→ Activity:
Lines in the listing below containing the string "sidebar" are to be identified and copied.

→ Records supplied:
· · · · · · ·

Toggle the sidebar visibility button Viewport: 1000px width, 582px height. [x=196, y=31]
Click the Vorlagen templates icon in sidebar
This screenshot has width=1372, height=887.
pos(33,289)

· · · · · · ·

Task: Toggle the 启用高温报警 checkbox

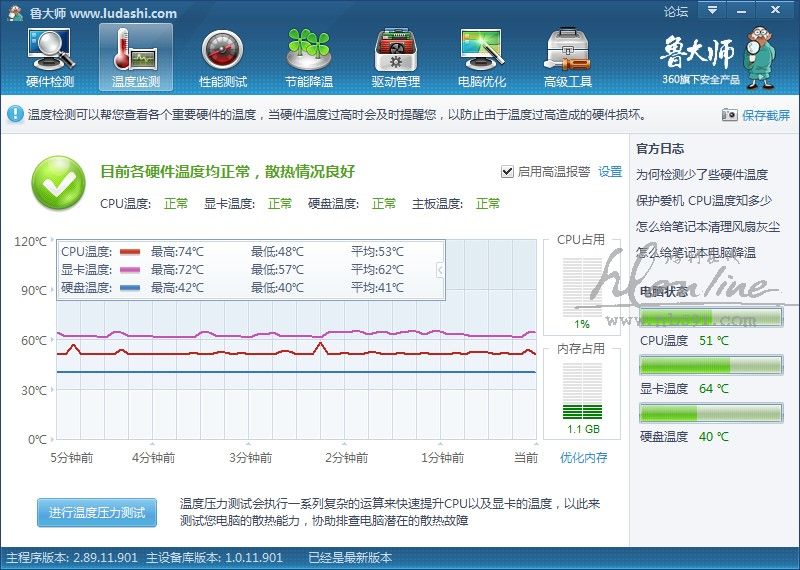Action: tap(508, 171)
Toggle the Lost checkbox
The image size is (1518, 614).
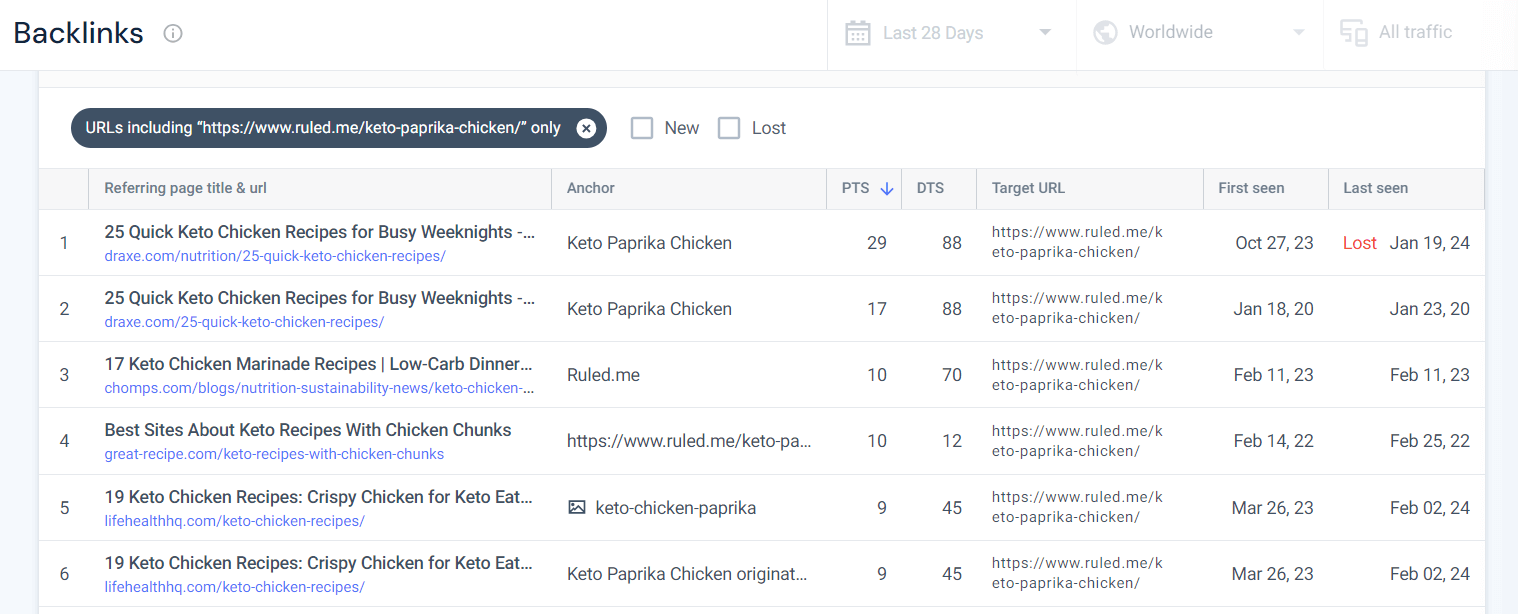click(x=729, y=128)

· · · · · · ·

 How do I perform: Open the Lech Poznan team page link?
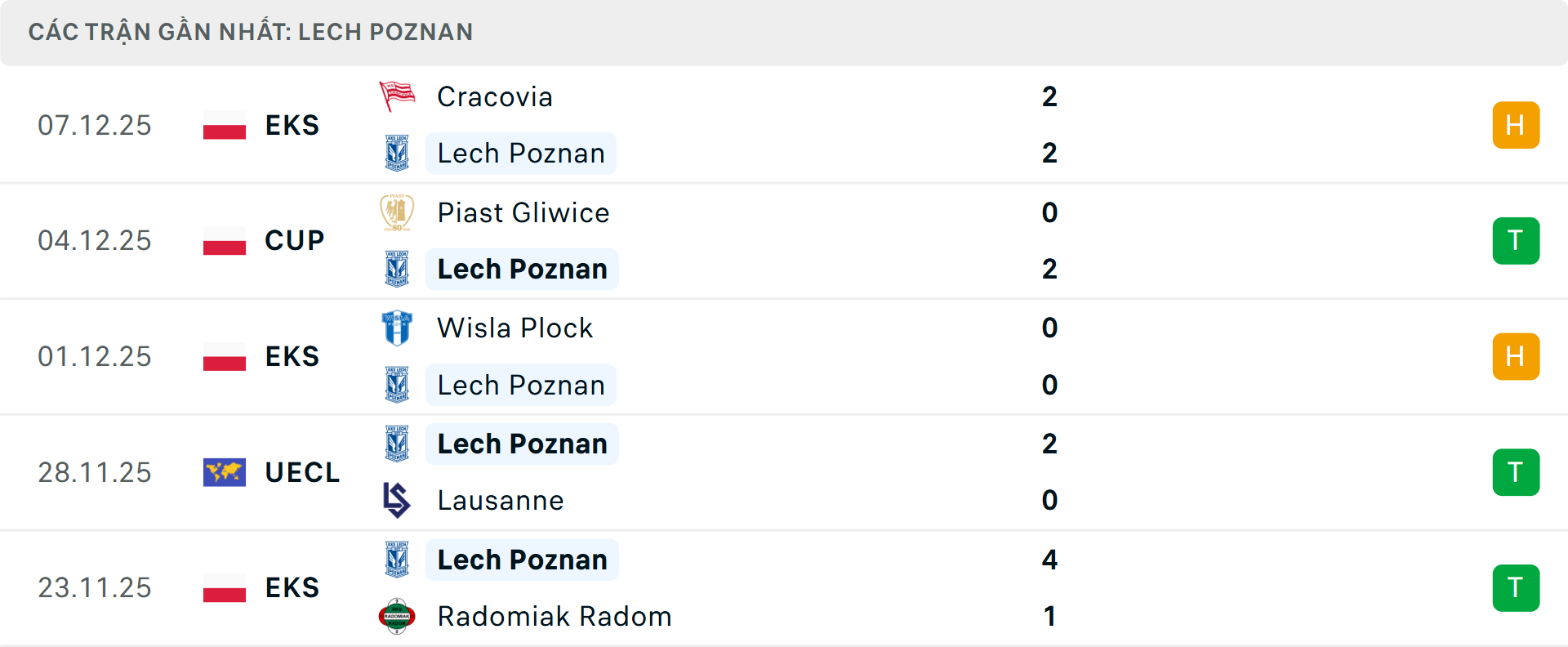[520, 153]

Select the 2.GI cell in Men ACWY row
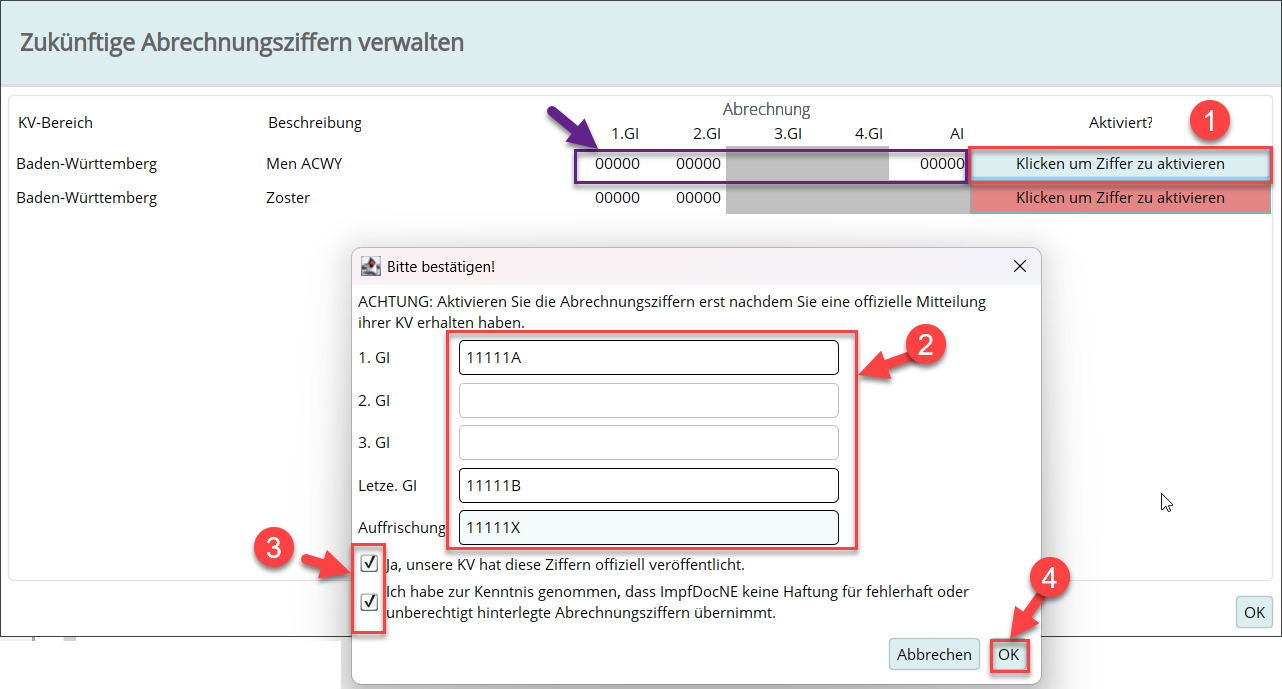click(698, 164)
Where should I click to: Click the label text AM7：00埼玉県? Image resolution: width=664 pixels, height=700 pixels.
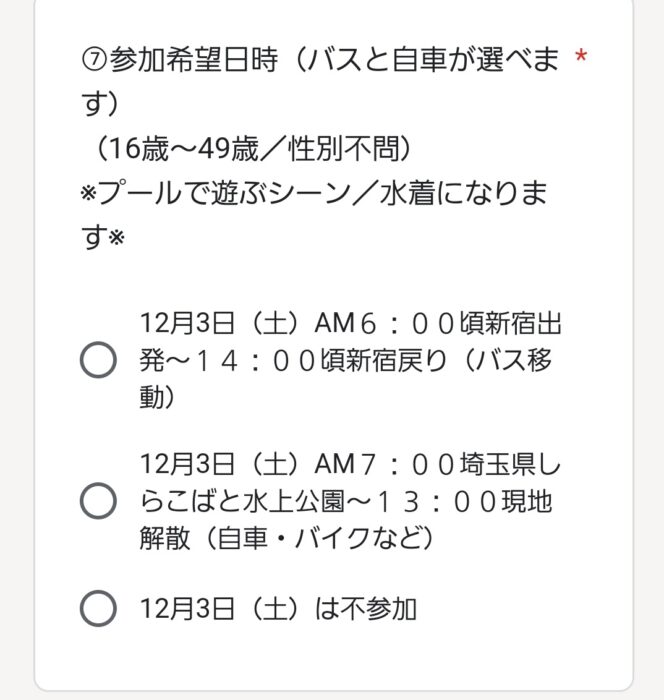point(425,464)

· · · · · · ·

→ Answer to this exercise:
Toggle the sidebar visibility button Viewport: 1000px width, 582px height. [x=196, y=31]
Click the Vorlagen templates icon in sidebar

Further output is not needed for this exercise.